Start Extract to read
Plaintiffs timely appealed this Court's decision, and on May 15, 2015, the Federal Circuit reversed. See Mercier II, 786 F.3d at 983. Citing Anderson v. United States, 136 Ct. Cl. 365 (1956), it held that overtime may be considered "officially ordered or approved" under Title 38 where it is "induced" and not expressly directed. Mercier II, 786 F.3d at 982. It therefore remanded the case to allow the Court to apply the Anderson standard to Plaintiffs' claims. Id. at 983.

On remand, the parties engaged in extensive discovery, see, e.g., ECF Nos. 81, 87, 89, 101, & 103, and the case was certified as a class action on June 7, 2018, ECF No. 138. Merits discovery closed in December 2020, and the Court scheduled the trial to begin on February 22, 2021. ECF No. 207.
End Extract to read
Set tasks>
- a) Answer these questions from the Mercier case history:
(i) On what date did the Federal Circuit reverse this Court's decision?
(ii) On what date was the case certified as a class action?
(iii) When did merits discovery close?
- b) Please supply the next part of the Mercier case history, starting after its final sentence.
The entries that come next have no connection to the Mercier case history.
Start Stored records
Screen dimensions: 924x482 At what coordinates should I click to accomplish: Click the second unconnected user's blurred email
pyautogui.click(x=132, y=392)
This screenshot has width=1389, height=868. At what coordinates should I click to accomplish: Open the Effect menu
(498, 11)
End Stored records
Start Stored records
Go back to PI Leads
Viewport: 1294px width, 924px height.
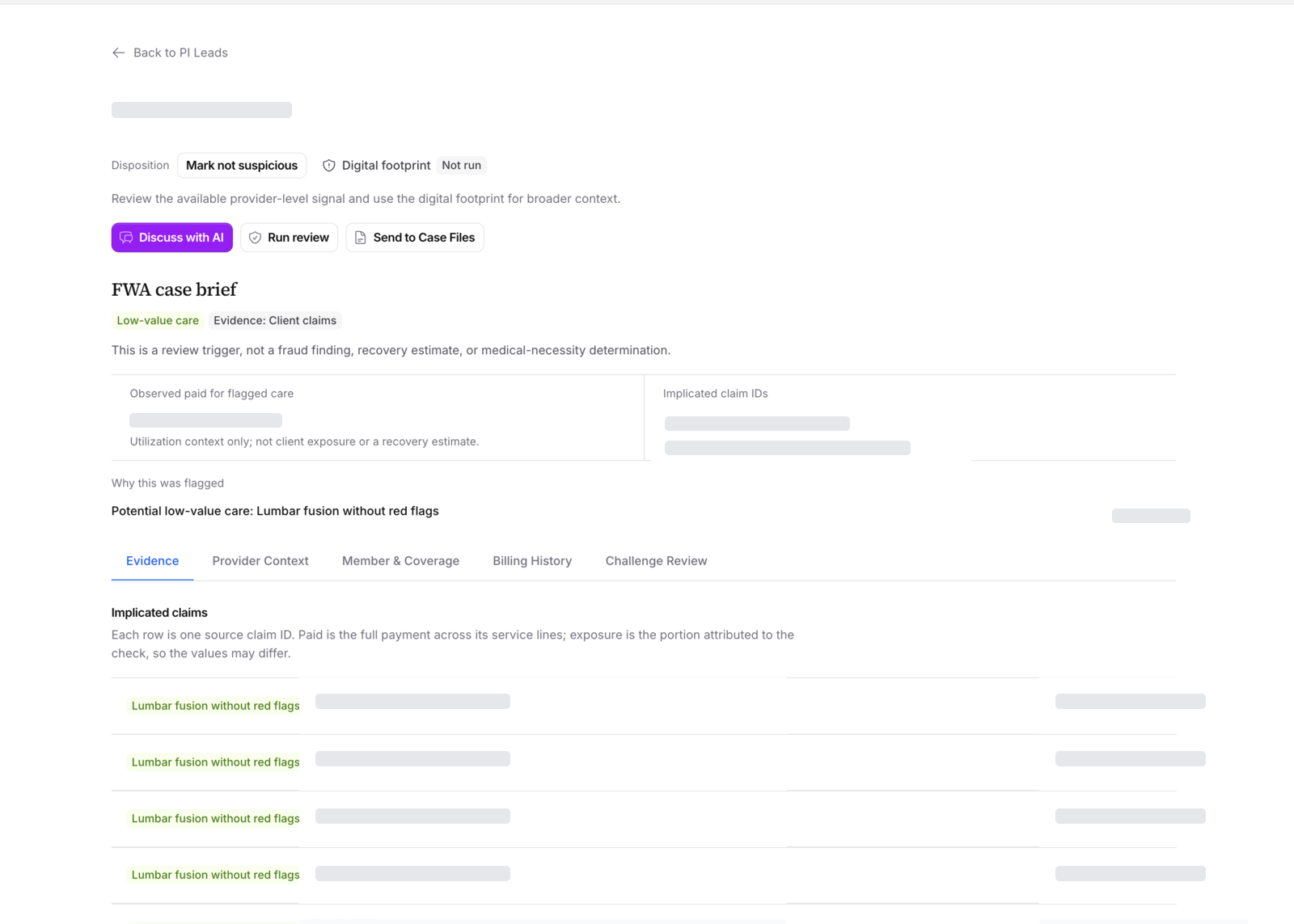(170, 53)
End Stored records
Expected answers>
- a)
(i) May 15, 2015
(ii) June 7, 2018
(iii) December 2020

- b)
On December 14, 2020, at the parties' request, the Court transferred the case to Senior Judge Marian Horn for purposes of settlement discussions, in accordance with Appendix H of the Rules of the Court of Federal Claims ("RCFC"). ECF No. 220. On January 6, 2021, just six weeks before trial was to begin, the parties notified the Court that, following mediation on January 4, 2021, they had reached an agreement in principle to settle the litigation. ECF No. 226. The Court therefore canceled the trial. ECF No. 228. On July 8, 2021, the parties executed a Settlement Agreement resolving the unpaid overtime claims, see Pls.' Mem. of Law in Supp. of Their Unopposed Mot. for Prelim. Approval of Class Action Settlement Agreement and Approval of Notices of Class Action Settlement at 3, ECF No. 245, which the Court preliminarily approved on July 16, 2021, Op. and Order ("Preliminary Approval Order"), ECF No. 248.

Currently before the Court is Plaintiffs' Motion for Final Approval of Settlement Agreement, ECF No. 249, as well as class counsel's Motion for an Award of Attorneys' Fees, Costs, and Expenses, and Case Contribution Award to Class Representatives, ECF No. 251. For the reasons set forth below, the motion for approval of the Settlement Agreement is GRANTED. Class counsel's motion for an award of attorneys' fees, costs, and expenses, and for case contribution awards is GRANTED-IN-PART and DENIED-IN-PART.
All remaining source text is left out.